While working with the City of Philadelphia, Harrison pursued and received her Bachelor of Science in Business from Pierce College and MBA from the University of Phoenix.
“Women’s History Month shows the world what accomplishments women have proven in every area,” said Harrison. “We do more than what people think we do. No matter what part of the world women are in, they are the glue that holds families together.”
While Harrison was at the Philadelphia Water Department, she reestablished its apprenticeship program, onboarding 22 young Black and Brown men who were formerly incarcerated. “That was my most defining moment and purpose,” said Harrison.
Throughout her career, Harrison was frequently guided by women of color who advised her to never be stuck at one job and always encouraged her figure out her next career goals.
“My 102-year-old grandmother was my inspiration,” said Harrison. “She didn’t have a fancy title but the impact she’s had on everyone was powerful. Her faith carried everyone in the family. She’s the epidemy of a woman. Remembering her brings a smile to my face.”
Harrison encourages women to understand what career they’re passionate about by mapping it out in a realistic way. At PHL, she hopes she provides the knowledge that assists employees change their situation for the better.
“Don’t be afraid to take a chance on yourself,” said Harrison. “You may have to believe in yourself when no one else does. Encourage yourself with daily affirmations of self-love. The more you do it, the more you’ll feel encouraged to press forward.”
Deputy Chief Technology Officer Camille Tomlin
In her role as the Deputy Chief Technology Officer, Tomlin overseas all IT network infrastructure and operations, including network security, telecoms, wireless, data centers, disaster recovery, on-prem and cloud environment, CCTV, access control, as well as other related functions.
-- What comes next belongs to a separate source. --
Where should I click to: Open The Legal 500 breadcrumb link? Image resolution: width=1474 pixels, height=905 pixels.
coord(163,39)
She holds a Bachelor of Science in Information Systems from Drexel University and has been with the Department of Aviation for nine months.
Tomlin recalls her experience at the Philadelphia High School for Girls’ empowering as the school celebrated women’s history. This is the spirit she carries as an adult. “While at Girls’ High, I was first introduced to Sojourner Truth’s 1851 speech, ‘Ain’t I a Woman,’ said Tomlin. "Every March, I often reflect on that impactful speech.”
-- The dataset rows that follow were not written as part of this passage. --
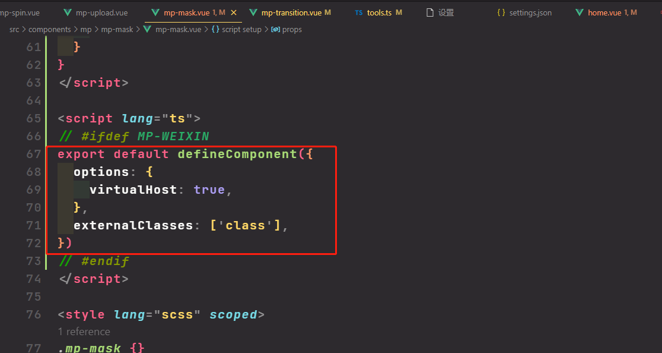Open the mp-mask folder breadcrumb
The image size is (662, 353).
point(117,29)
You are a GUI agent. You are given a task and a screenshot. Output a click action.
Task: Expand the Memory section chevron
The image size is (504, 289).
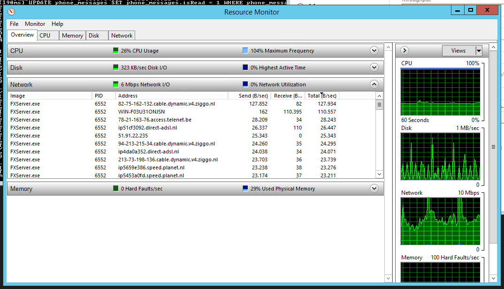point(374,189)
Tomlin has always been inspired by all women who were the first to do anything, including being the first woman to break into their industry, get that top job, do that specific thing, or stand up to the status quo. “I often think about all the roadblocks they faced,” said Tomlin. “The ‘othering’ and possible loneliness one likely experienced being the first or only woman to accomplish something, knowing their experience was so the generations who follow won’t have that experience.”
Although Tomlin believes women have made gains in the technology industry since the 1990s, she still believes women of color are significantly underrepresented. “We need more women involved and contributing to the development of the many tech solutions we see today,” said Tomlin. “With more perspectives working together, we will develop more holistic solutions which benefit all groups and audiences.”
Tomlin would advise women entering the IT field to remain curious, enthusiastic, and current.
She enjoys that her job helps to support PHL passengers begin their adventures. Tomlin hopes she has a positive impact wherever she goes, whether that’s working with Department of Aviation teams to ensure the airports' technical infrastructure is reliable and secure or creating opportunities for the teams to expand their knowledge and experience.
“I hope little girls can see myself and the other women in the various roles available at the airport, and know they too, can achieve anything,” said Tomlin.